Outra desvantagem é não conseguirmos ir sozinhos à janela interagir com os vizinhos, nem circular sem limitações por todos os espaços das nossas casas. Só o fazemos com o apoio de terceiros. Vocês são livres de o fazer.

Seria muito importante que todos vós que vos encontrais em desespero por não poderdes sair de casa, logo que volteis à liberdade, vos lembreis de nós, quem sempre o teve de fazer, e vai continuar a fazer, e nos ajudeis a libertar desta sentença imposta pelo Estado. Será que tereis essa capacidade e sereis nossos aliados na luta pela conquista da nossa autonomia e dignidade?
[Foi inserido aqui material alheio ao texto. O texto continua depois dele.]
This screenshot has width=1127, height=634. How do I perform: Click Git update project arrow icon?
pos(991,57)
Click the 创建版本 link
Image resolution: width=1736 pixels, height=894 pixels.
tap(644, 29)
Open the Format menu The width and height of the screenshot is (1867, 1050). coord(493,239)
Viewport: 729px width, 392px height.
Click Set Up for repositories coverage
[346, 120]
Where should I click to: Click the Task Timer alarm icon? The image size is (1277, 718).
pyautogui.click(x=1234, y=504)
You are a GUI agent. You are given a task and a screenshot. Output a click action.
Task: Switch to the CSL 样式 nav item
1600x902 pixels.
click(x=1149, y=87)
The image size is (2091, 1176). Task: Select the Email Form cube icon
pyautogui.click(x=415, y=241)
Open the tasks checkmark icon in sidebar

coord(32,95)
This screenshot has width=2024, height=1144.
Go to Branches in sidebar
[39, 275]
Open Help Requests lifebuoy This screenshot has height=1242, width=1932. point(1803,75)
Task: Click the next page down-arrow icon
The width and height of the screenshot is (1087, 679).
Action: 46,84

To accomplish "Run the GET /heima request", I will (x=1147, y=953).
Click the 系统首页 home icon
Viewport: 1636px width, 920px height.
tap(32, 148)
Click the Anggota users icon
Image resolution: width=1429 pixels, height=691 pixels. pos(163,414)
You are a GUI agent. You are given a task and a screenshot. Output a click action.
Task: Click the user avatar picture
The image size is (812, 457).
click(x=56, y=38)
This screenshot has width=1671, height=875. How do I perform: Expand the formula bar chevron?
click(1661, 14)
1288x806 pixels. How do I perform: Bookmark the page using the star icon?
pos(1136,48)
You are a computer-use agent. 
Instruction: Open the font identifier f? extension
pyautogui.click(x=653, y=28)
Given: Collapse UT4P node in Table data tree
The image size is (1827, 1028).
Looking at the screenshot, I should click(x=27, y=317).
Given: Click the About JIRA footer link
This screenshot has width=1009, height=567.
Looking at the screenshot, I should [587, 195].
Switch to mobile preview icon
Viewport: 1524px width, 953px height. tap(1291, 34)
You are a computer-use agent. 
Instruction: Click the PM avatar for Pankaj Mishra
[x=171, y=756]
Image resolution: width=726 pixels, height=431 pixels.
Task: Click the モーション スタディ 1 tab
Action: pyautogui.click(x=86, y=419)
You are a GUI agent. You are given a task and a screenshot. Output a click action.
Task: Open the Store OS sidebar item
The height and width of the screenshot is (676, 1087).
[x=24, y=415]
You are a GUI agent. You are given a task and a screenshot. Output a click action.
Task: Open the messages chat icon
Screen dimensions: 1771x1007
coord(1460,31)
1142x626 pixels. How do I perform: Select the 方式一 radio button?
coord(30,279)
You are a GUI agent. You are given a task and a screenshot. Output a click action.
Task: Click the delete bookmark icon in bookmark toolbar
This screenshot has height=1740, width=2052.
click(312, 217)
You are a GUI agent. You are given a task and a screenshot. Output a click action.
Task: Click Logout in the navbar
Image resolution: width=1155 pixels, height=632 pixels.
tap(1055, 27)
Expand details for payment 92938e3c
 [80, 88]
A todos que vos escondeis do inimigo desconhecido digo-vos que o nosso é castrador e está identificado há muito tempo – é o Estado. Vós brevemente passareis a ser livres, nós continuaremos confinados e limitados.

Neste momento sou muito mais livre, tenho emprego, veículo adaptado, assistência pessoal, vivo no lugar que escolhi, mas continuo a não poder ir e vir a muitos dos lugares que desejo, por falta de acessibilidades. E muitos dos meus amigos continuam a viver em lares de idosos sem possibilidades de fugir ao maldito vírus.

Às minhas assistentes pessoais Patrícia Gonçalves, Cláudia Grilate, Inês Mendes e Catarina Nicolau a minha gratidão por estoicamente continuarem a cumprir a sua missão, a quem continua a trabalhar para nos proteger e principalmente a quem se encontra infectado e quem se revê no que relatei, o meu abraço solidário.

Caso queiram conhecer mais pormenores sobre o meu isolamento social, conheçam um pouco da minha história no meu blogue Nós Tetraplégicos. E, por fim, todos vós haveis adoptado a frase “Vai ficar tudo bem”. Não acreditais? Acreditai, tem mesmo de ficar tudo bem.